“What good is it for someone to gain the whole world, yet forfeit their soul?” — Mark 8:36
Do you know where the term workaholism comes from? In 1971, pastor and psychologist Wayne Oates coined it to describe an uncontrollable drive to work—one that slowly crowds out the rest of life. The insight didn’t come from a study alone, but from lived experience. The story goes that one day, his son had to call his office in order to schedule an appointment…so that he could spend time with his father.
In the 13th century, Thomas Aquinas observed that human beings are deeply performance-driven. He argued that we are constantly striving to acquire four things: power, money, pleasure, and honor (what we might today call fame or approval). Imagine what he would think of our culture now.
We chase these things because we lost something richer. In the Garden, we turned away from the Provider. The One who delights to give every good and perfect gift. Rather than trusting Him, we chose to trust ourselves and pursue independence. The result was an endless rat race, searching for power, money, pleasure, and fame.
Why power?
Because we want agency. We want to feel effective and purposeful. In the Garden, we were given a simple job: steward, protect, and serve God’s creation. Once we severed ourselves from God, that given purpose faded, and we were forced to manufacture our own definitions of success.
That leads to money.
Why do we want more of it? Because money assigns value. It tells us what we’re worth. Having lost the intrinsic worth of being made in God’s image as His beloved sons and daughters. We were connected by relationship, not performance. By breaking that connection, we begin comparing, competing, measuring, and stacking ourselves against others.

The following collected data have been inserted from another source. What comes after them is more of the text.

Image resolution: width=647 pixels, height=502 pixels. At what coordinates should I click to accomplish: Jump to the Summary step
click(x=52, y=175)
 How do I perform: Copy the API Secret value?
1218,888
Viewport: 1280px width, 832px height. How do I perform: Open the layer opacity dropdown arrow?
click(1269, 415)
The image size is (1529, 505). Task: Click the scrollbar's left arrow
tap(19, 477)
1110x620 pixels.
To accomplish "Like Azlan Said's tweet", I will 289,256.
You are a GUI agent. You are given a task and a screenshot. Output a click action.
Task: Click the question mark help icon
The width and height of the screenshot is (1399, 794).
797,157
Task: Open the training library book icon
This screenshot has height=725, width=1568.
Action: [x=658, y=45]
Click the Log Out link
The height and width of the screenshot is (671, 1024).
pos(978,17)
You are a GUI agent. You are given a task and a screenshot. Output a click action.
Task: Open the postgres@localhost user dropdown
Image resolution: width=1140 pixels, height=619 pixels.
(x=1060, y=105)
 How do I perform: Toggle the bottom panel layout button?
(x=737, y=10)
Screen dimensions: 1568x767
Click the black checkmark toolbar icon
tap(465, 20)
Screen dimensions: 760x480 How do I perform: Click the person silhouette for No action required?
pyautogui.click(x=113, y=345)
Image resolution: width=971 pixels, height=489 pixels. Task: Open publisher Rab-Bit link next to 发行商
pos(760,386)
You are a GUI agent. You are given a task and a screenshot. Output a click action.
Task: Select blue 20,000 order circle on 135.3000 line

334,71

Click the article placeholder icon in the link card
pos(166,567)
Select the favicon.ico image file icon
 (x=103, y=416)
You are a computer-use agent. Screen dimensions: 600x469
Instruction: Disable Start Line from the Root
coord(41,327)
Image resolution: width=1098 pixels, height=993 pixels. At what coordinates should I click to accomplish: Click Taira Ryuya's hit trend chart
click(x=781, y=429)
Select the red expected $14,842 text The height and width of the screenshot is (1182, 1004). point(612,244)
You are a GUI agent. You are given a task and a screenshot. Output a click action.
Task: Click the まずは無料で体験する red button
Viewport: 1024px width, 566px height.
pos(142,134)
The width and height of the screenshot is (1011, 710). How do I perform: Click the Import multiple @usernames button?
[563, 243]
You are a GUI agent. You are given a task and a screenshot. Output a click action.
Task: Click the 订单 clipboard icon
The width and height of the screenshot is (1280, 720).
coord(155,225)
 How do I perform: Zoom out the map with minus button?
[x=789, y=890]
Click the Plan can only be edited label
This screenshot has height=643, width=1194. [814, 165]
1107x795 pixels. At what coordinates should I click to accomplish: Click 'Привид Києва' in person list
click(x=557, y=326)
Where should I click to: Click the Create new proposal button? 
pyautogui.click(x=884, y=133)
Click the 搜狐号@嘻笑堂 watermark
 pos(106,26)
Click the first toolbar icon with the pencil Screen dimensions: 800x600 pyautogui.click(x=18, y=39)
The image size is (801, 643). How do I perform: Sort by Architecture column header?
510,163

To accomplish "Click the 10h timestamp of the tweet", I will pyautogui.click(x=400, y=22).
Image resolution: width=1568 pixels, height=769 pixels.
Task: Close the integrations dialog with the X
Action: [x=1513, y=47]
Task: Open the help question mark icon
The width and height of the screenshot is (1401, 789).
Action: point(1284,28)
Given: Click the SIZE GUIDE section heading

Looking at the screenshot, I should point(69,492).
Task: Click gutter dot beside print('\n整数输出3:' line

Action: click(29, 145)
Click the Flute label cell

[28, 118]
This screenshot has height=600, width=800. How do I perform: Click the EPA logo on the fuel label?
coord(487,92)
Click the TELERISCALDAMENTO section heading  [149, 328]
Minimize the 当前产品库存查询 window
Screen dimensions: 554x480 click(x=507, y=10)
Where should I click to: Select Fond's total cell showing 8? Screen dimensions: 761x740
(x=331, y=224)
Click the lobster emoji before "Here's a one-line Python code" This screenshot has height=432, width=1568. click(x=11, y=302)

Over time, the soul grows hollow.
So we turn to pleasure. But pleasure only offers temporary relief. Its a dopamine hit that briefly mutes our deeper hunger. Nutritionists note that the first bite of chocolate cake releases the strongest chemical response; every bite after is simply chasing that initial hit. The same is true of drugs, scrolling, notifications, and countless distractions. One of the reasons that sin behavior is appealing is because, for a moment, it feels good. But it never satisfies.
That bring us to our deepest longing. Our souls are restless because we long for honor—affirmation, approval, being seen.
We were created for relationship: with God and with one another. But after grasping for fruit in the garden because it was “pleasing to the eye,” we became ashamed of our nakedness and vulnerability. We hid. We covered ourselves. We blamed God and each other. That fracture left us desperate, isolated and alone.
By pursuing power, money, pleasure and fame, we have become isolated, addicted, worthless and purposeless.
So the question remains: What are you working so hard for? And how may that be squeezing God and others out of your life?